Tijdens de Statenvergadering sprak D66 zich – bij monde van fractievoorzitter Henri Schijf – uit voor betere schadeafhandeling en een kritische beschouwing van de zoutwinning in dit gebied, als de provinciale visie op de diepe ondergrond wordt vastgesteld ( in het voorjaar van 2019).

‘Over de schadeafhandeling is Gedeputeerde Staten helder door te stellen: er moet één regime komen voor de schade van de gaswinning en de schade door overige mijnbouwactiviteiten, zoals de zoutwinning. Zodat de inwoners niet heen en weer gestuurd worden tussen verschillende loketten,’ aldus Schijf.
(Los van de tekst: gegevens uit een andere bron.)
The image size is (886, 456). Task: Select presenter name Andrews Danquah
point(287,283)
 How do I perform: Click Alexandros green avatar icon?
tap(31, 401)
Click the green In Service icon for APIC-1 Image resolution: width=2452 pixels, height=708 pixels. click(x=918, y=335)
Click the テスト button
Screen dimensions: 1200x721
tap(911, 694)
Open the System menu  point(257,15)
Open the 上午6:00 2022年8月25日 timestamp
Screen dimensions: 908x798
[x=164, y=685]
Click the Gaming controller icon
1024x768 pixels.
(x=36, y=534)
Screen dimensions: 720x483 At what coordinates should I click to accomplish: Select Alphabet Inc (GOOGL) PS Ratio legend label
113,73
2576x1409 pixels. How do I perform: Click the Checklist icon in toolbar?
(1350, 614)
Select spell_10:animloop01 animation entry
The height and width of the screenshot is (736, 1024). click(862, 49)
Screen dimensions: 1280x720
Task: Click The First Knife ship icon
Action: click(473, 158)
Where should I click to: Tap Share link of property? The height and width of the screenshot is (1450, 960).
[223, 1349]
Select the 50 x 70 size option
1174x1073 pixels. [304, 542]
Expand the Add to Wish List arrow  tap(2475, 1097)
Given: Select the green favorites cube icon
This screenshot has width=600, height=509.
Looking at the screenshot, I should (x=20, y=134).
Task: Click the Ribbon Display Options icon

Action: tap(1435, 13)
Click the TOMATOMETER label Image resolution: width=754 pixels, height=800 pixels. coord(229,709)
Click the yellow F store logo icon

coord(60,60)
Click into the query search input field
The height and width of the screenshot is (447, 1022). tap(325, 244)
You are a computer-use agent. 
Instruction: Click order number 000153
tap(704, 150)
Hij vervolgde over de toekomst van de zoutwinning: ‘Er zijn duidelijke signalen betreffende de risico’s, de veiligheid, het milieu, de toestand van de cavernes, de dieselolie, de niet afgesloten boorputten, de toenemende calamiteiten en de zeer grote bodemdaling. Wij begrijpen het indringende pleidooi van de insprekers om met de zoutwinning te stoppen. Maar de impact, die dat zal hebben op de werkgelegenheid in de regio zal zeer groot zijn. Op dit moment gaat het te ver om daarvoor te pleiten. De gevolgen daarvan zullen eerst in kaart moeten worden gebracht.’

Het college van Gedeputeerde Staten werkt de komende maanden aan een visie op de diepe ondergrond. Deze visie zal na de Provinciale Staten verkiezingen gepresenteerd worden. Schijf: ’Dat is ook het moment dat er op kritische wijze naar de voorzetting van de zoutwinning kan worden gekeken.’